SCHRIFTLICHE AUFGABE 1 —
Entnimm bitte den Datensätzen die Zeilen ab der Zeile mit „You are a computer-use“ bis zum Ende der Datensätze und gib sie unverändert wieder, beide Enden eingeschlossen. Die Bilder lässt du in der Antwort weg.

VORLIEGENDER TEXT —
_ _ _
Noch reichen die versprochenen CO2 Reduktionen nicht aus, um den Klimawandel zu begrenzen
Das Klimavertrag von Kyoto läuft aus und bis im Dezember soll ein Nachfolgeabkommen unterschriftsreif sein. Bei einer Vorbereitungskonferenz in Bonn liegt nun erstmals ein Vertragsentwurf vor. Doch noch sind die wesentlichen Fragen nicht gelöst.
Es ist eine Katastrophe mit Ansage. Wenn nichts passiert, steigt die CO2 Konzentration in der Atmosphäre von heute 390 auf 1000 ppm (Parts per Million, siehe „Stichwort“) und das Klima erwärmt sich um 5.5 Grad bis 2100. Diese Erwärmung führt voraussichtlich zum Erreichen verschiedener „Tipping Points“, wie etwa das Auftauen des Permafrosts in Sibirien und die Freisetzung von gigantischen Mengen an Methan, einem 20 Mal stärkeren Treibhaugas als CO2. Der Klimawandel verstärkt sich dann selbst und ist nicht mehr zu stoppen. Der Meeresspiegel steigt schliesslich um über 70 Meter.
_ _ _
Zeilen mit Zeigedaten
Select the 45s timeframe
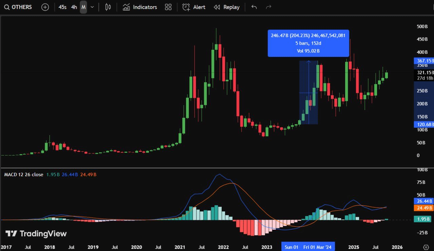pos(62,7)
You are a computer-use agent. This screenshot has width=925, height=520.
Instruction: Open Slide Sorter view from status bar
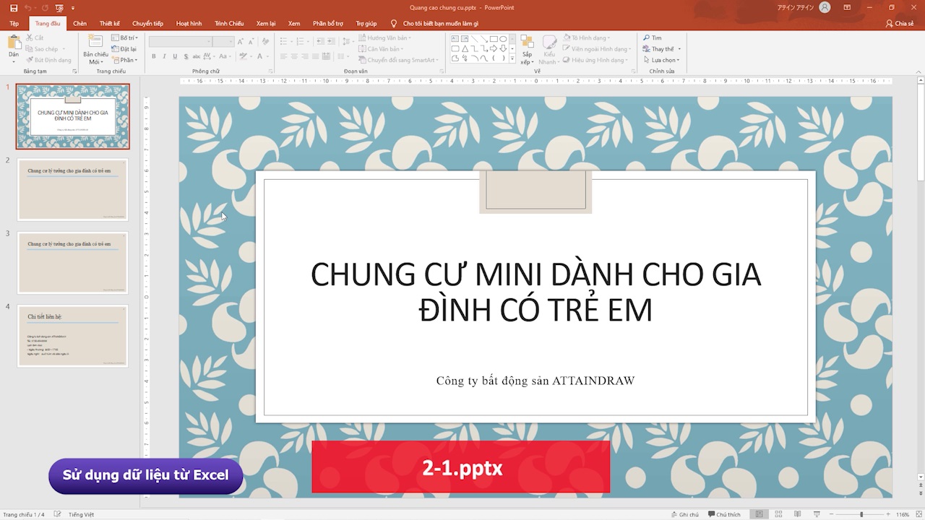coord(778,514)
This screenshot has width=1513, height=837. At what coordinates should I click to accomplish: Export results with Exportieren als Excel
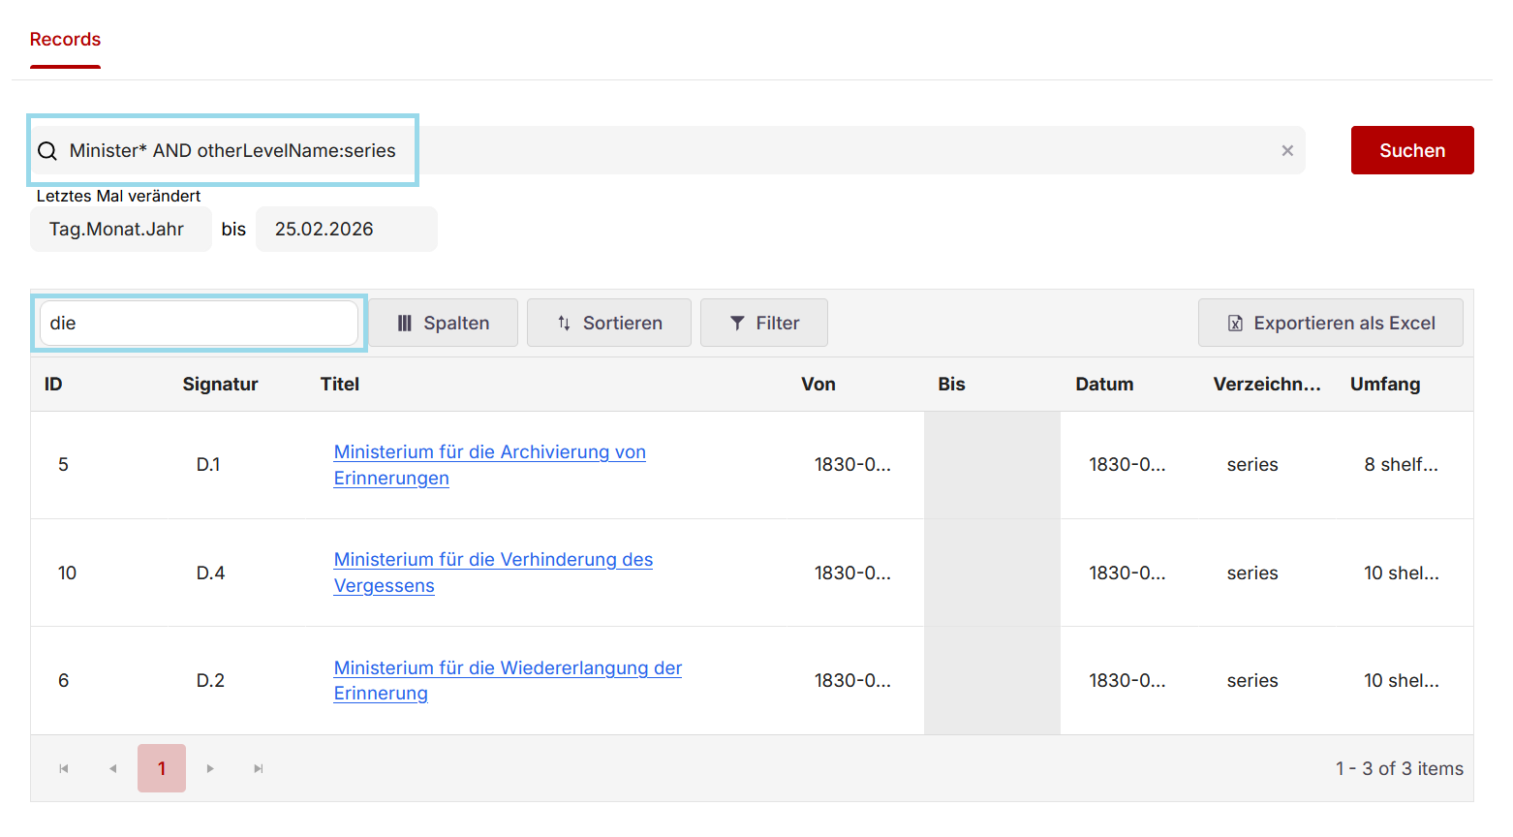(1330, 324)
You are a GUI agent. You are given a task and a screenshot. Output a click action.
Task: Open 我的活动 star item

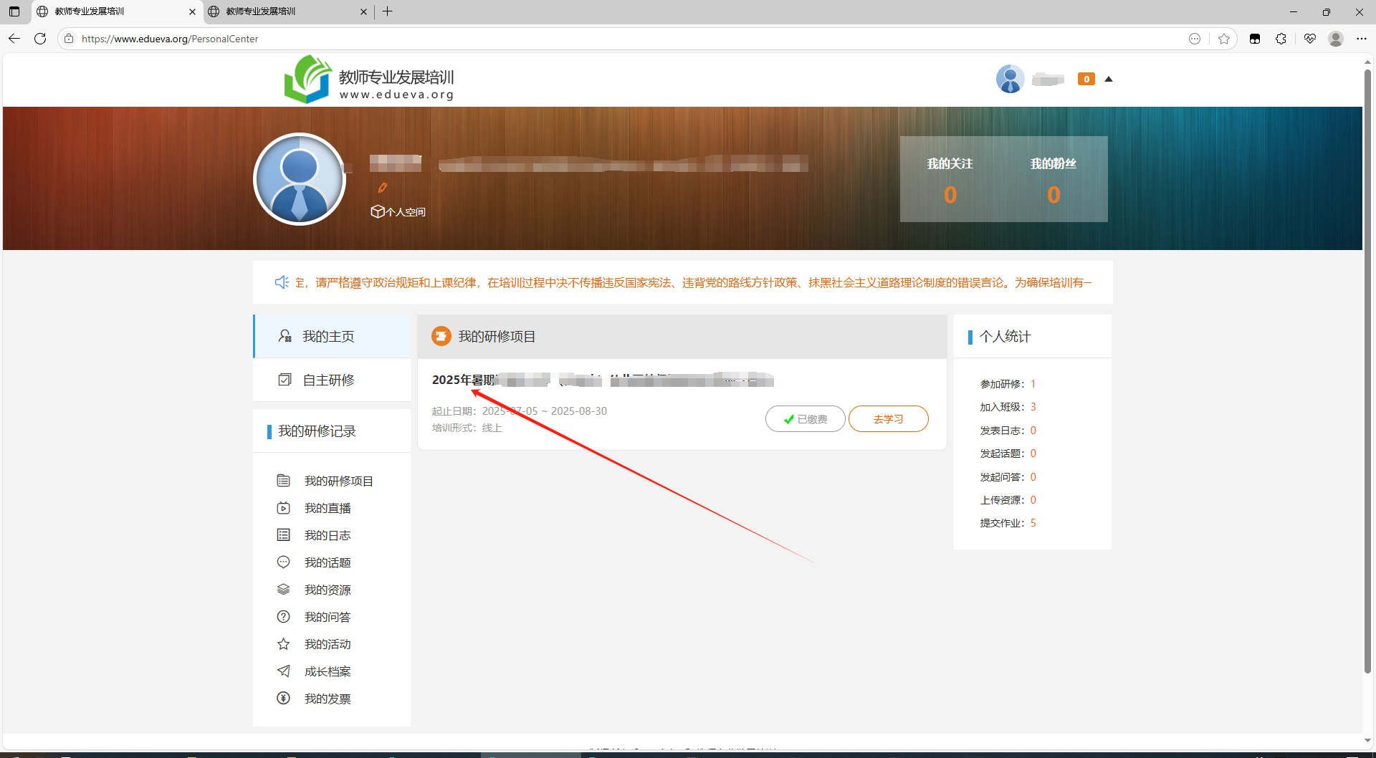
_ _ _
SCHRIFTLICHE AUFGABE 2 —
Erkläre anhand des Textes zum Klimaabkommen, warum sich der Klimawandel nach dem Erreichen der „Tipping Points“ nicht mehr stoppen lässt.

SCHRIFTLICHE ANTWORT 1 —
You are a computer-use agent. This screenshot has width=925, height=520.
Instruction: Open Slide Sorter view from status bar
coord(778,514)
This screenshot has width=1513, height=837. At what coordinates should I click to accomplish: Export results with Exportieren als Excel
(1330, 324)
You are a GUI agent. You are given a task and a screenshot. Output a click action.
Task: Open 我的活动 star item

SCHRIFTLICHE ANTWORT 2 —
Die Erwärmung lässt etwa den Permafrost in Sibirien auftauen, wodurch gigantische Mengen Methan frei werden, ein 20 Mal stärkeres Treibhausgas als CO2. Dadurch verstärkt sich der Klimawandel selbst.